Show Mom You Love Her Many years ago my mother underwent heart surgery. It was a tough operation. After they rolled her into the operating room, a sensible old doctor came out and told us to go home. He'd call us when she came out of surgery. My father insisted on staying at the hospital. But my sisters and I decided to listen to the doctor. When you're waiting for someone you love to come through major surgery time seems endless. With nothing to do but worry, my sisters and I started paging through old photo albums. And there, looking back to the 1957s and 1959s, were pictures of our parents. They looked great. My mother was beautiful and in terrific shape. We don't usually think of our parents as good-looking, because they are, after all, our moms and dads. But in page after page of the albums, we saw people of youth and zest and beauty. Hours later the phone rang. Mom was out of surgery and we could go to Intensive Care to visit with her for a few moments. When I saw her, she looked awful, really beaten up. And the sound of the respirator drawing her breath in and out ran right through me. As I stood by her bedside, my mind was drawn back to those earlier photographs. And I wondered: what had happened to that young and lovely woman?

* Was it the burden of having children? * Was it staying up all night with those

children through mealess, mumps fevers, chicken pox, and all the other assorted. ailments which plague youngsters?

* Was it the thousands of wash loads in an age before disposable diapers? * Was it waiting for us to come home from dates, when our curfew was midnight but excuses always brought us in after 1:00am?

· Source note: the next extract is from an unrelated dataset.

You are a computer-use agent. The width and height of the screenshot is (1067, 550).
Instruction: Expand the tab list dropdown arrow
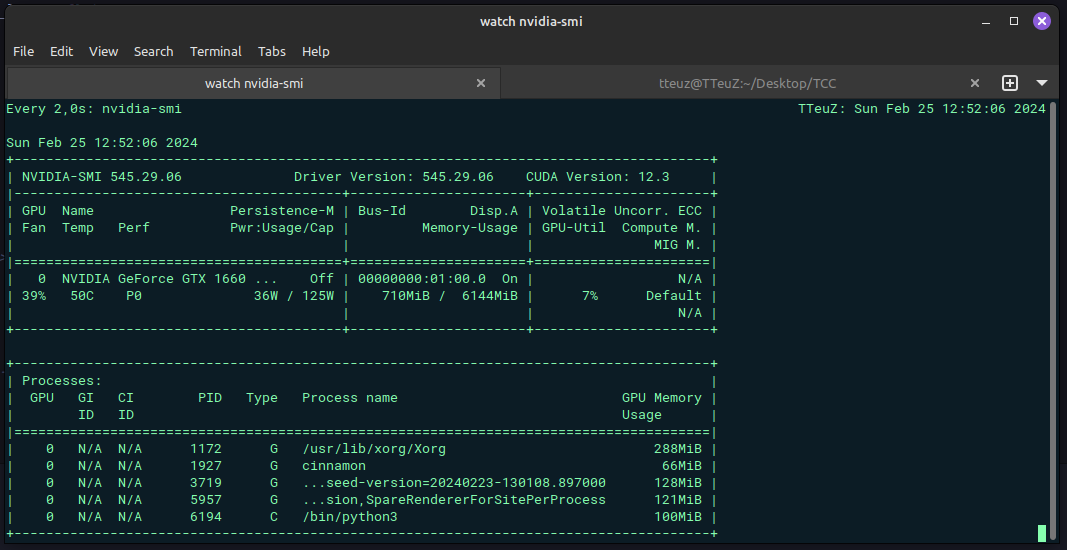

* Was it the people we dated who sometimes turned out to be every bit as bad as our parents had predicted? * Was it the glassy eyes we averted or the alcohol on our breath (no matter how many mints we used to cover our drinking)?

*

Was it our silly acts of rebellion when we rejected all authority (including our parents) as outdated and stupid and out of touch?

* Was it the vacation they didn't take because there were too many bills to cover? * Was it all of those awful parent-teacher meetings, when teachers chided her children for unrealized "potential," but only Mom really believed that promise was there?

* Was it the times when her brothers and parents died, but there was so little time to grieve because we were children who needed to be raised?

* Was it going withoug so that we would have more?

* Was it the struggle to juggle the vocation of being a mother with the vocation of being a spouse? * Was it the pain of letting go when we grew up, the challenge of loving us enough to let us be free? Our parents give us so much, and it costs them. Our appreciation of our moms should not be limited to one day, Mother's Day. Our mothers are givers and, from time to time, we need to let them know that in a world sometimes devoid of heroes, they continue to give heroic witness. Questions for Reflection 1- What are some ways that you show / ed your appreciation for your mother for all she has done for you? 2- If you still suffer from “mother wounds” speak to God about you desire for healing and wholeness.